**WHAT YOU ARE ASKED TO DO:**
Please write out again the entries starting with the line that contains "Postcode (140, 539)" and going on through the line that contains "Schrijf een beoordeling [button] (142, 733)", both ends included. Keep each entry's text, multiply every answer coordinate by 2.05 and round to whole numbers, halves up, and return only those lines.
--- start DATA TO USE ---
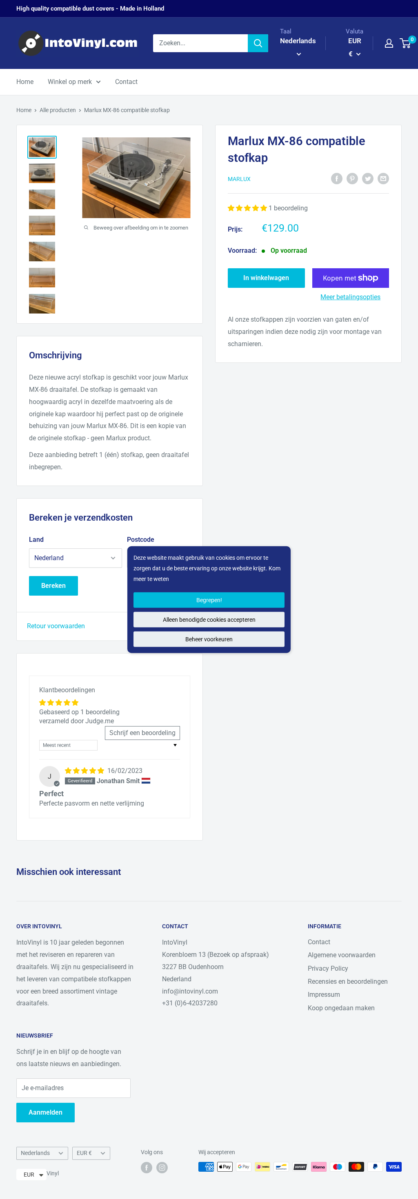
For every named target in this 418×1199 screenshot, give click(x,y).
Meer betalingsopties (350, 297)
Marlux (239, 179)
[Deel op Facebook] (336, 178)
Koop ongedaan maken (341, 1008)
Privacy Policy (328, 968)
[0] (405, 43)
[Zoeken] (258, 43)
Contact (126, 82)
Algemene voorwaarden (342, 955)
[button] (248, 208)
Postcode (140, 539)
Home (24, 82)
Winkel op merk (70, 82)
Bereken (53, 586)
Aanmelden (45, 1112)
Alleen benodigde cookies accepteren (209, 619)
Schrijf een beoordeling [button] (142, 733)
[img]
--- end DATA TO USE ---
--- start DATA TO USE ---
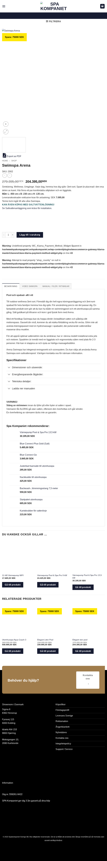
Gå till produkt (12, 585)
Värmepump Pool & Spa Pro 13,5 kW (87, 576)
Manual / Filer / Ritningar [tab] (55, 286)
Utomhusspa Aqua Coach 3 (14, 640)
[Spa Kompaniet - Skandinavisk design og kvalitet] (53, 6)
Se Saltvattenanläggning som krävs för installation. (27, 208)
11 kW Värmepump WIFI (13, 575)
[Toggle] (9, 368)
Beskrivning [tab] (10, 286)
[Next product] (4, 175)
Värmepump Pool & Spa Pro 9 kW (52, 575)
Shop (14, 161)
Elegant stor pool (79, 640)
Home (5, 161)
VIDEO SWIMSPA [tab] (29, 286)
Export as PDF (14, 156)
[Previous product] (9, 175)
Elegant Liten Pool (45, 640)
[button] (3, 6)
--- end DATA TO USE ---
**ANSWER TO THIS EXERCISE:**
Postcode (287, 1105)
Home (49, 168)
Winkel op merk (144, 168)
Bereken (109, 1201)
Aanmelden (92, 2280)
Alleen benodigde cookies accepteren (428, 1269)
Schrijf een beoordeling [button] (291, 1503)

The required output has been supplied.